Citizenship is no Longer Required for Voting - Granite Grok

Citizenship is no Longer Required for Voting

Citizenship is no Longer Required for Voting.

The Supreme Court of the United States (SCOTUS) gave its concurrence that citizenship is no longer required for voting. Monday SCOTUS declined to hear a case (No. 20-109 Schwab v. Fish) on a Kansas voting law. The law requires residents to provide proof of citizenship when registering to vote. This was despite 18 red states concurring with Kansas. The suit was a broader attack on a legal test giving judges too much power in election security.

Former Kansas secretary of state Kris Kobach championed the law. He personally defended it in court against the ACLU. The law, Secure and Fair Elections (SAFE) Act requires Kansans to produce documentary proof of citizenship when registering to vote. Federal District Judge Julie Robinson struck the SAFE Act down in 2018.

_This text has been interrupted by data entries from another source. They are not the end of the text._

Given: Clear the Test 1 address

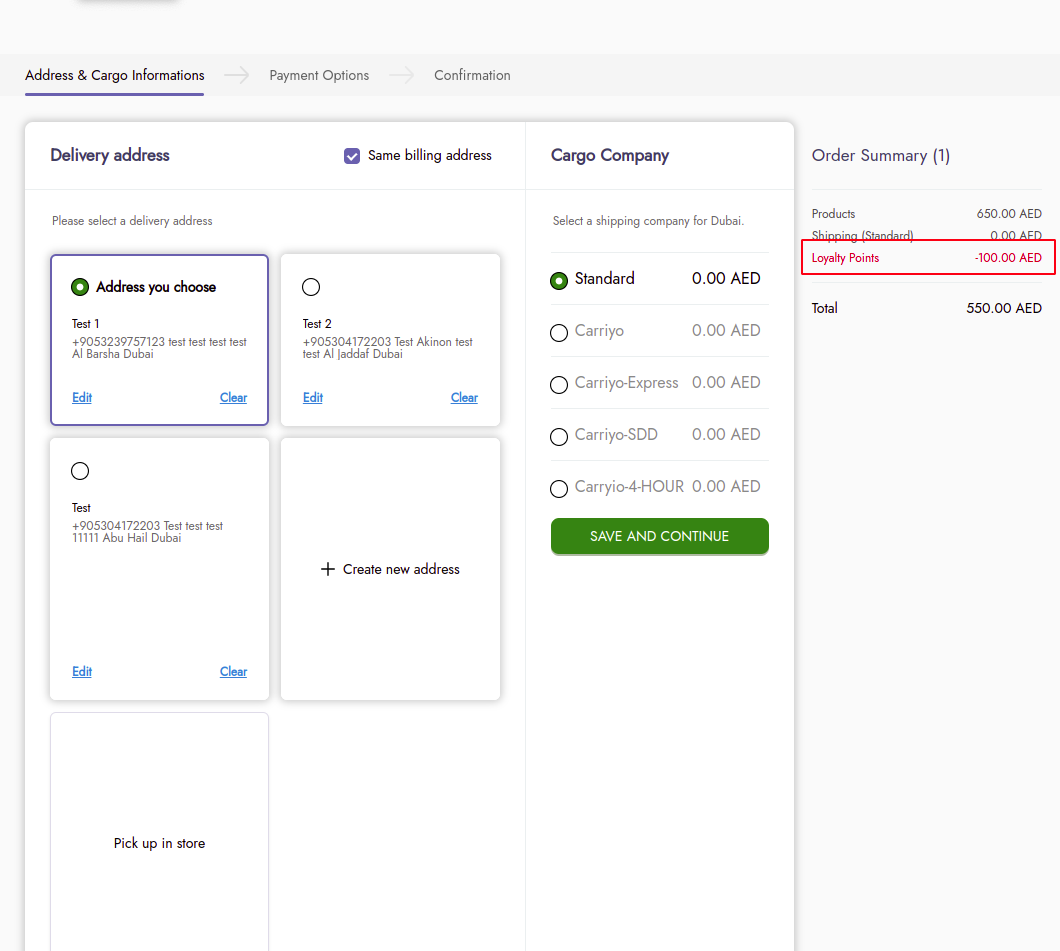Looking at the screenshot, I should point(233,398).
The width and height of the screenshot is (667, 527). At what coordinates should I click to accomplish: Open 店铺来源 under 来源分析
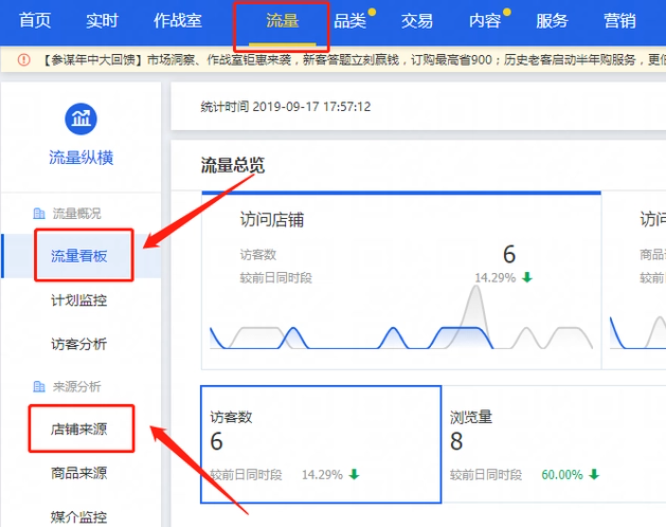coord(79,430)
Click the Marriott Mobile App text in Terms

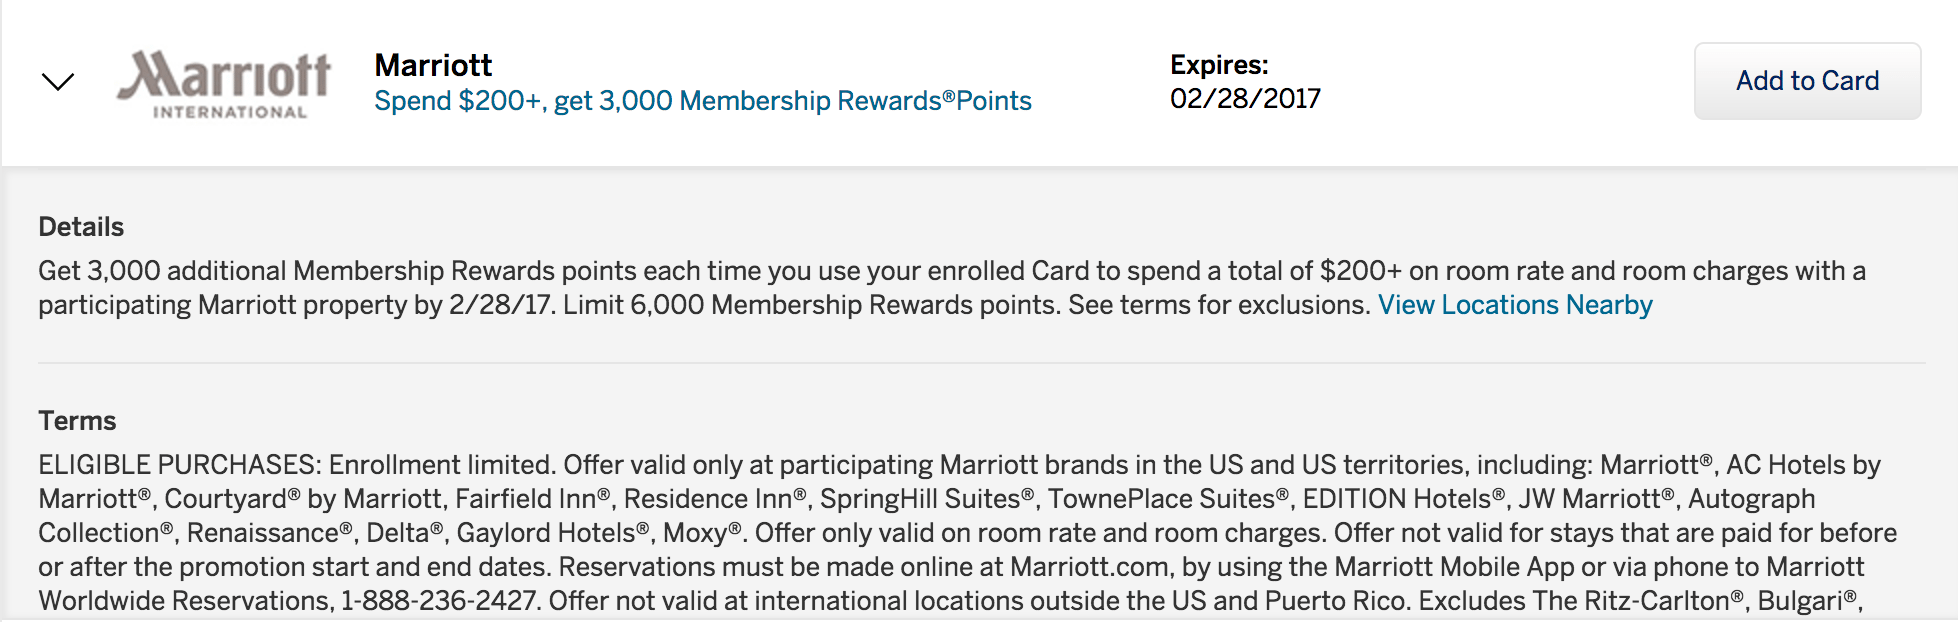1454,567
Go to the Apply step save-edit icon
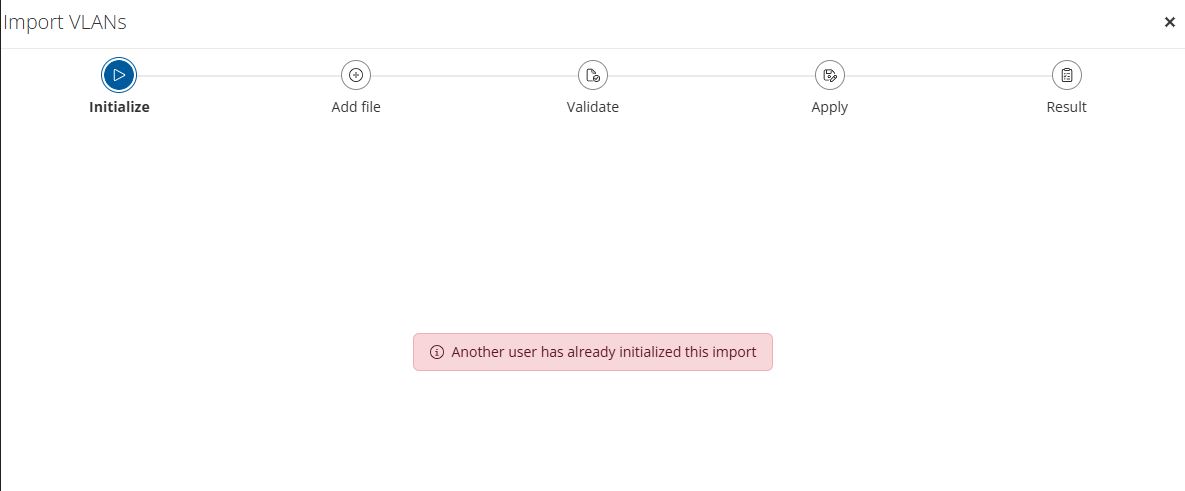The height and width of the screenshot is (491, 1185). click(830, 75)
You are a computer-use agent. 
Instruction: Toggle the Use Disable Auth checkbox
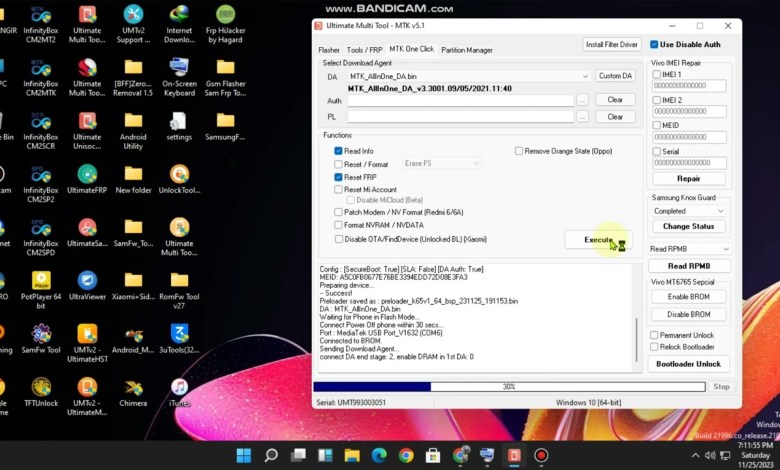(654, 44)
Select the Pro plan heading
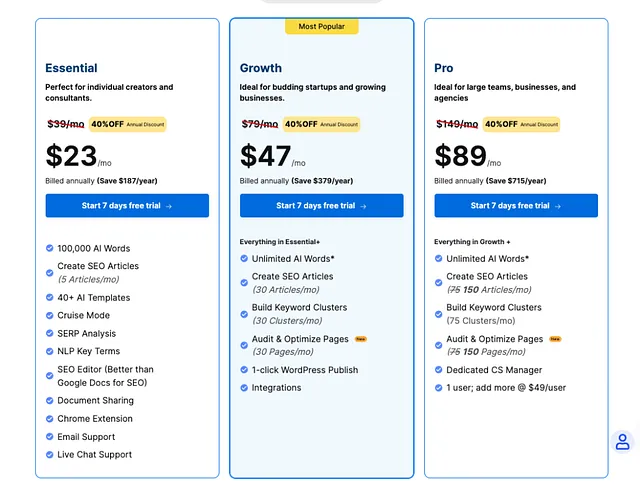 click(444, 68)
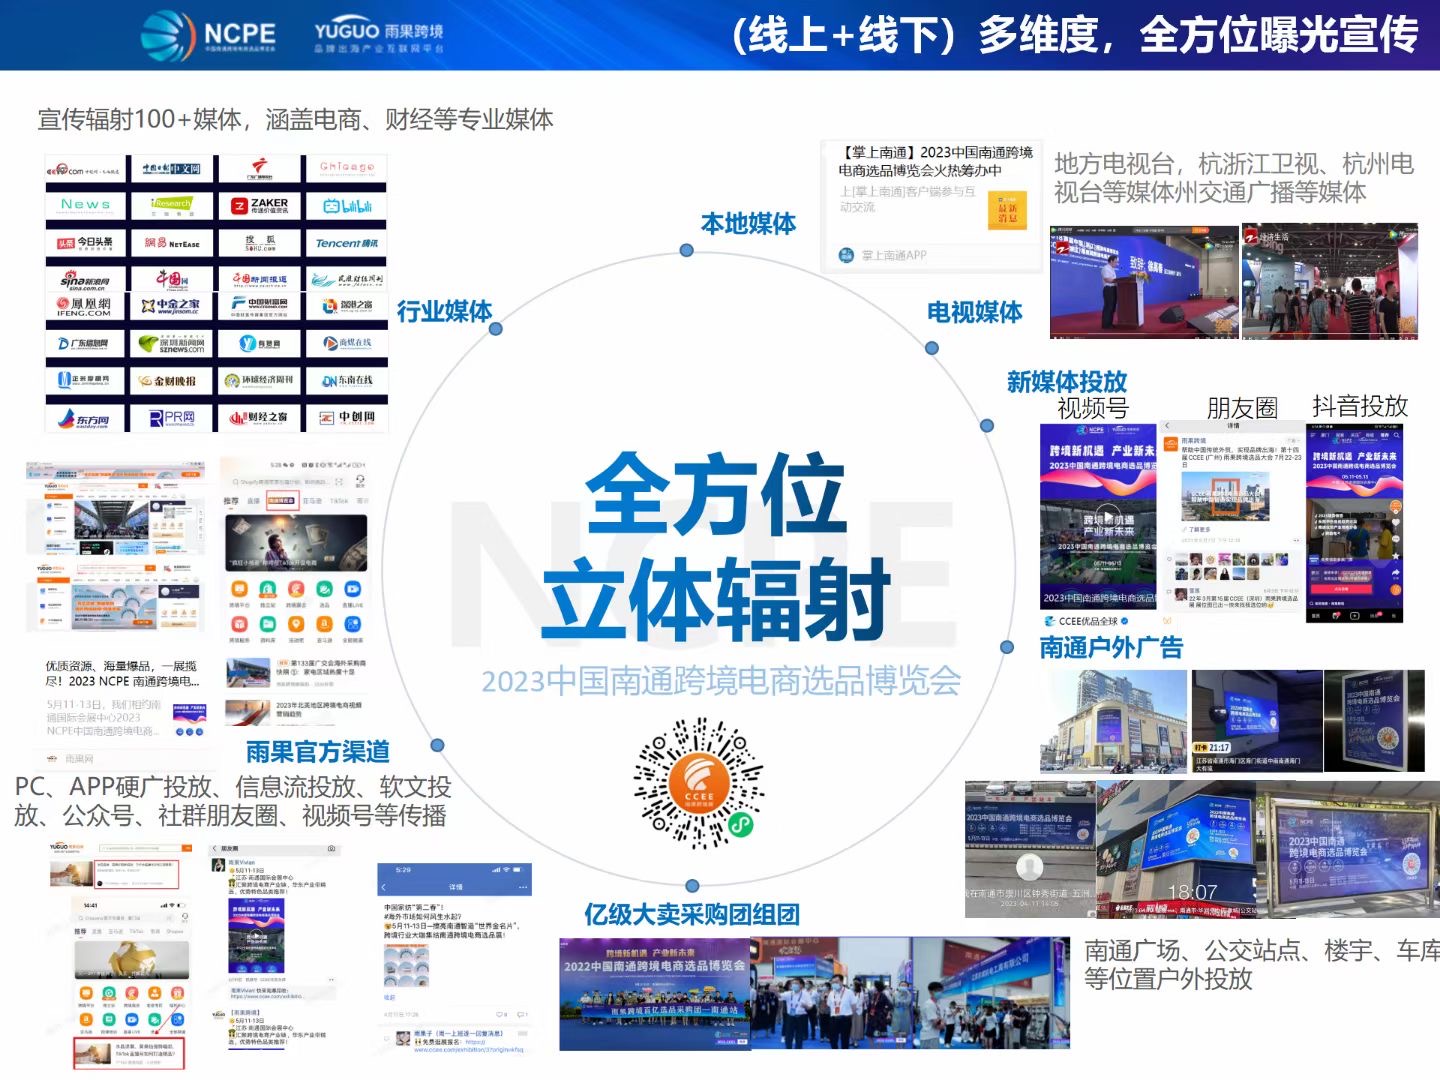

Robinson said it conflicts with a federal law requiring state officials to use “the minimum amount of information necessary” to determine voter eligibility. She also found the SAFE Act unconstitutional. It is her position the burden it places on voters outweighs the state’s interest in protecting elections.

Why should voters have to show they are citizens where they vote?

The coalition of red states seized on Robinson’s second finding to push for a bigger change in election law. Relying on precedent federal courts usually compare benefits against burdens. That is the standard when reviewing voting rules cases. The precedents are two Supreme Court cases from the 1980s and 1990s.

In a legal brief to the justices, the red states argue that approach isn’t objective. Rather it leads to inconsistent results. They urge the Court to hear the Kansas case. They want to use it to jettison the balancing test for election laws. The red states’ brief reads:

“[B]alancing the pros and cons of a given law is not a judicial analysis. And … it does not lead to uniformity in decisions or predictability in outcomes… The Court should take this opportunity to clarify that election laws are not subject to a freestanding balancing analysis.”

About 30,000 voter applications were denied under the SAFE Act. This compares with 129 noncitizens who registered or attempted to register. If you think non-citizens should not vote this case was an important loss. The number of non-citizen voters is enough to determine the outcome of many elections.